# Start of Dataset rows

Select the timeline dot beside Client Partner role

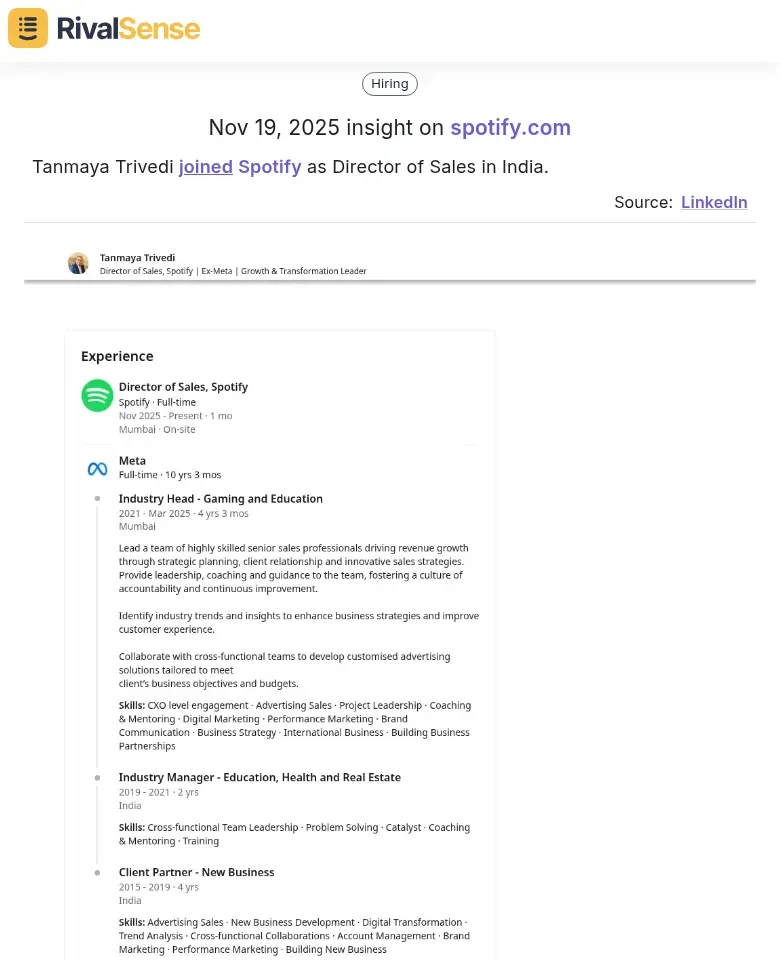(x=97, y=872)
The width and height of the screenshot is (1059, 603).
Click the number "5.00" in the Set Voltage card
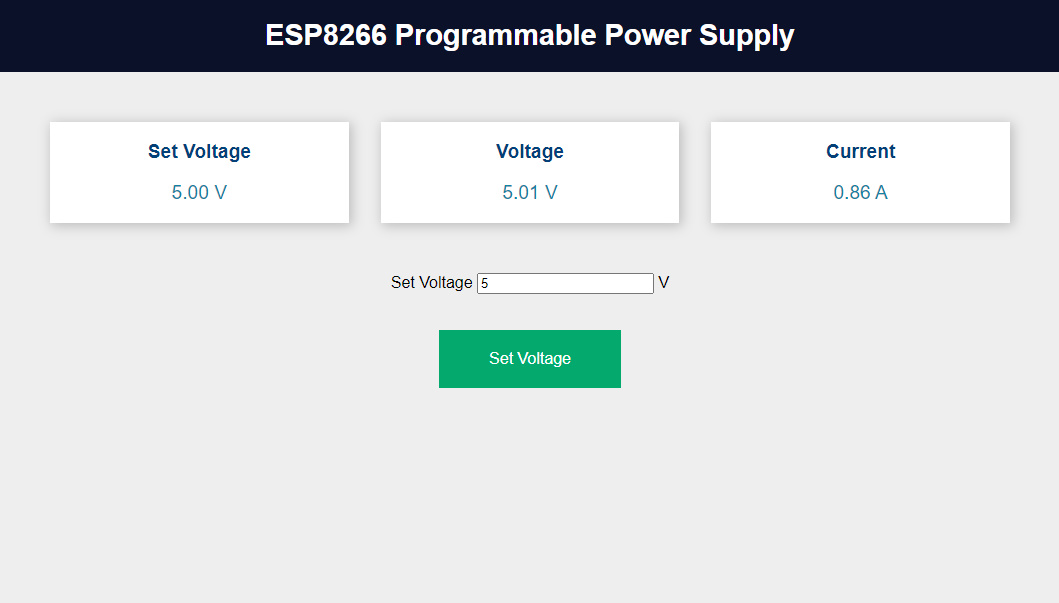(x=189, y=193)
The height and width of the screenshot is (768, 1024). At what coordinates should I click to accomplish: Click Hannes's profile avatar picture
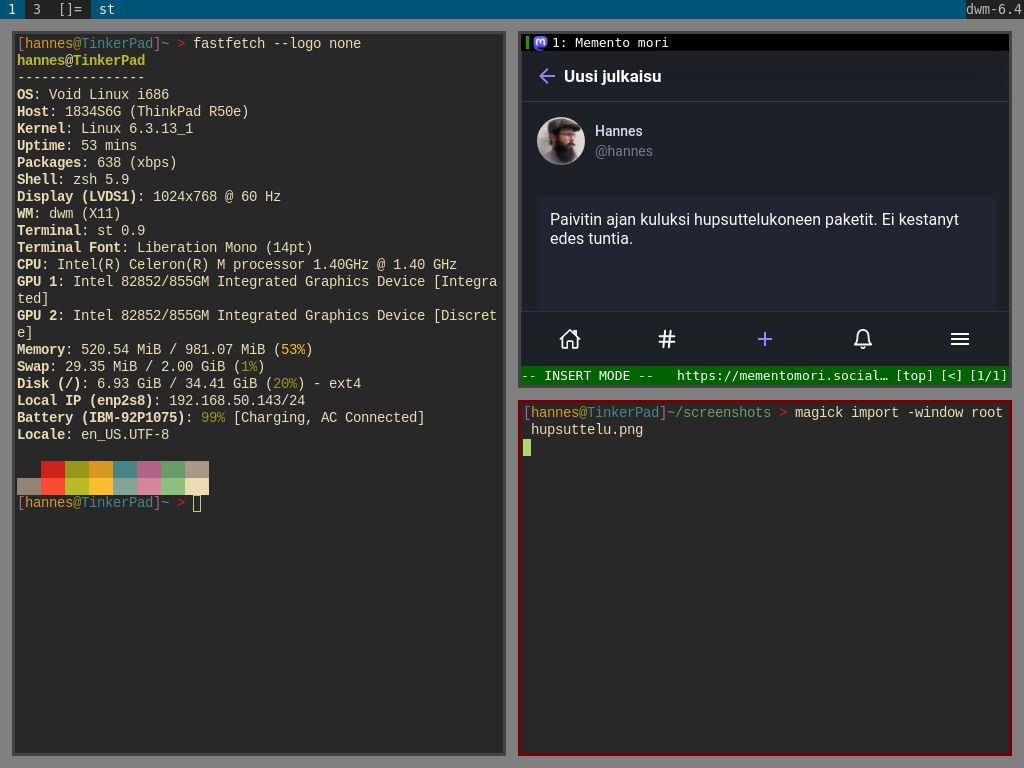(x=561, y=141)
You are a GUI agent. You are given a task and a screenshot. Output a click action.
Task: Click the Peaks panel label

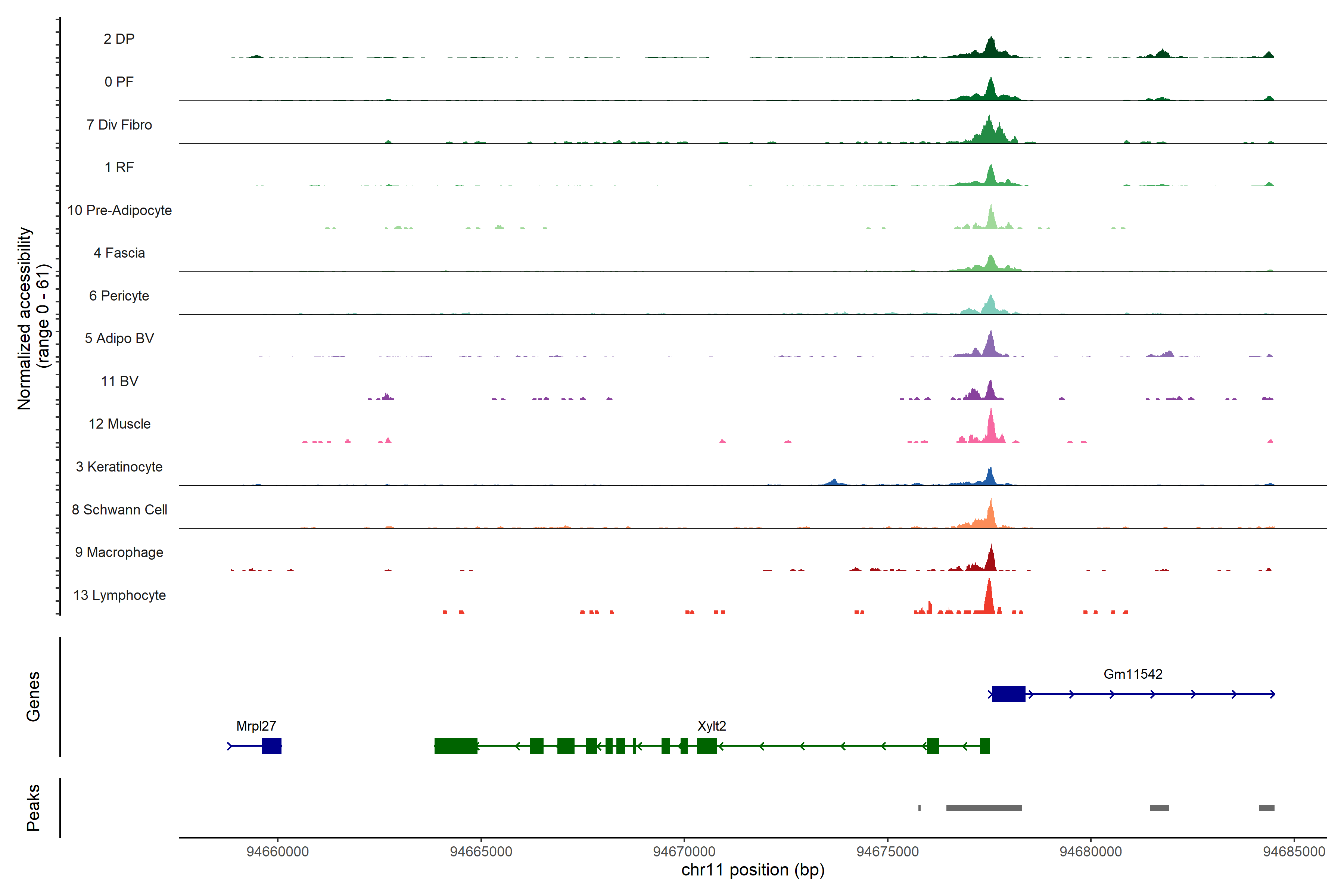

# End of Dataset rows

- [Work required]
Recast the lines of the listing above as a Markdown table with the columns "Row" and "Line", skipping blank lines and leaving the pictures out.

- [Full response]
| Row | Line |
|---|---|
| 1 | Select the timeline dot beside Client Partner role |
| 2 | (x=97, y=872) |
| 3 | The width and height of the screenshot is (1059, 603). |
| 4 | Click the number "5.00" in the Set Voltage card |
| 5 | (x=189, y=193) |
| 6 | The height and width of the screenshot is (768, 1024). At what coordinates should I click to accomplish: Click Hannes's profile avatar picture |
| 7 | (x=561, y=141) |
| 8 | You are a GUI agent. You are given a task and a screenshot. Output a click action. |
| 9 | Task: Click the Peaks panel label |